Dataset entries
★ ★ ★ ★ ★ ★ ★

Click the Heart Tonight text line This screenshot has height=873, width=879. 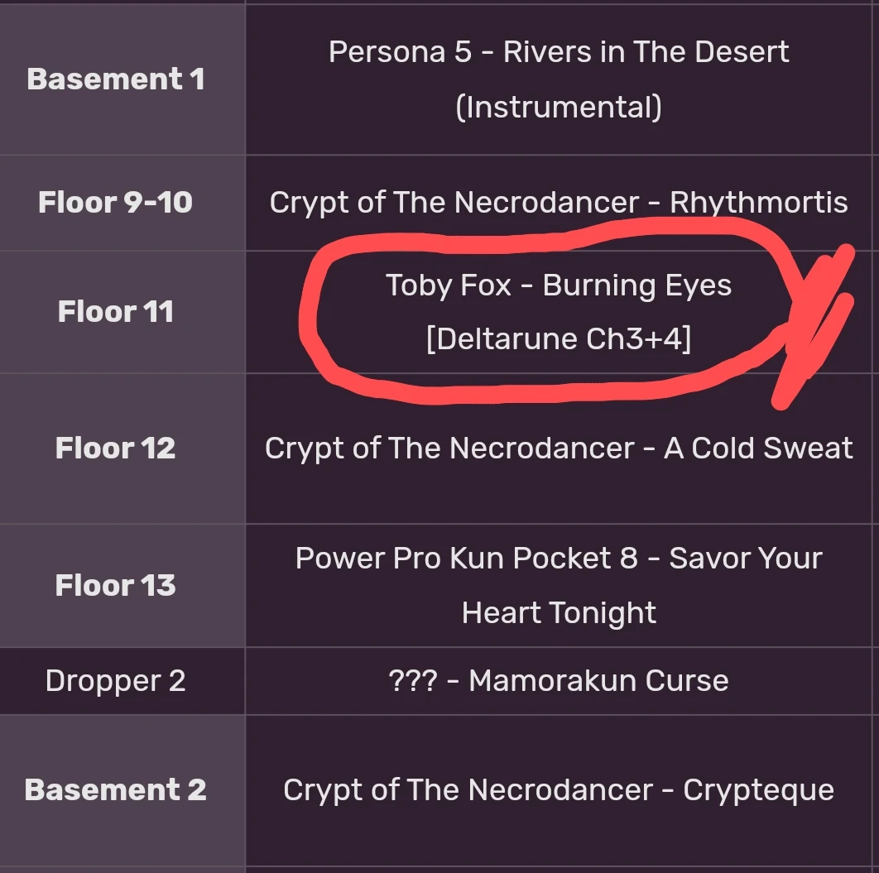click(559, 613)
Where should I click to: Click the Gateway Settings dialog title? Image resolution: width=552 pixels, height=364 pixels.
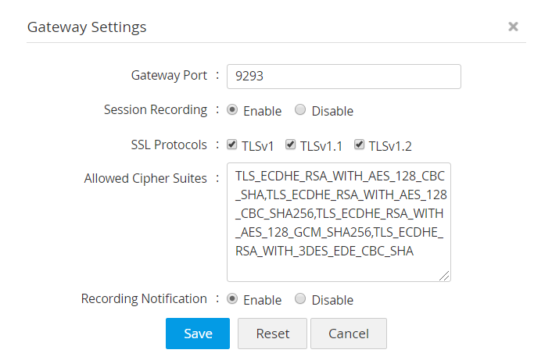pos(87,27)
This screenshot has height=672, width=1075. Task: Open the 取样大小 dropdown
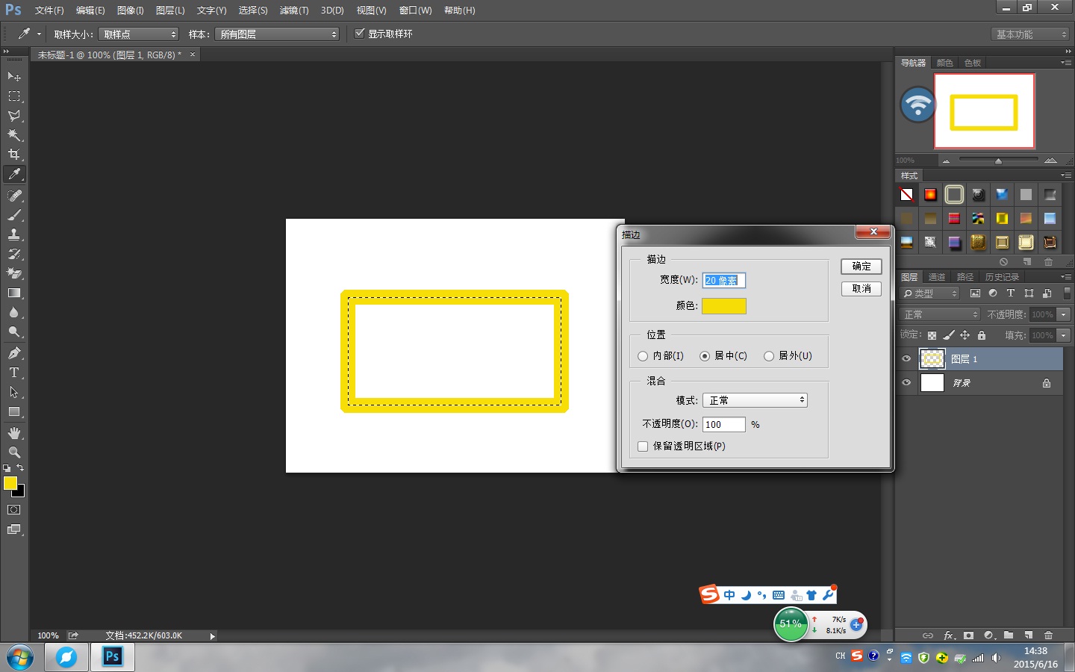pos(139,34)
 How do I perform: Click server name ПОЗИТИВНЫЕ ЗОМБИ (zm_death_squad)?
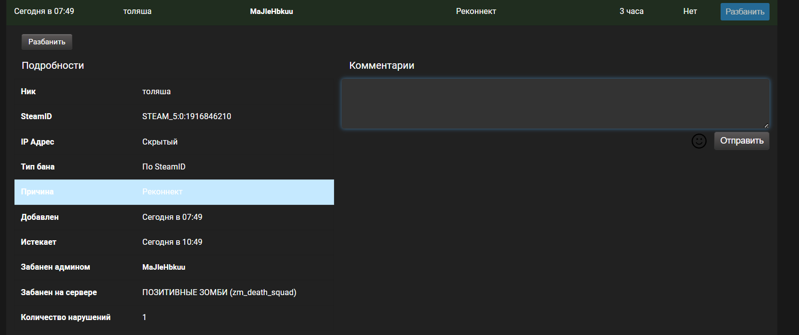pyautogui.click(x=219, y=292)
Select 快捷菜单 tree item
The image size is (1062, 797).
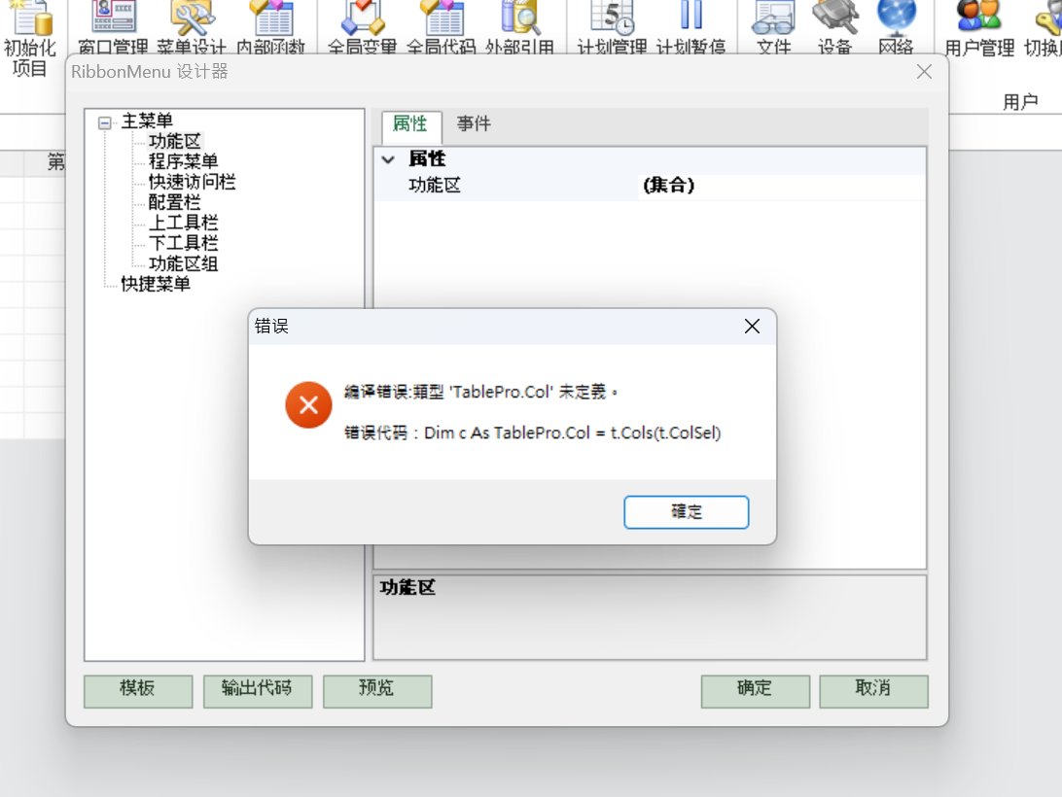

★ ★ ★ ★ ★ ★ ★

◆ Exercise ◆
Find the line with "How do I perform: Click". Return it and each line after it through the end of the data, exactly, without pictures.

◆ Response ◆
 How do I perform: Click server name ПОЗИТИВНЫЕ ЗОМБИ (zm_death_squad)?
pyautogui.click(x=219, y=292)
Select 快捷菜单 tree item
The image size is (1062, 797).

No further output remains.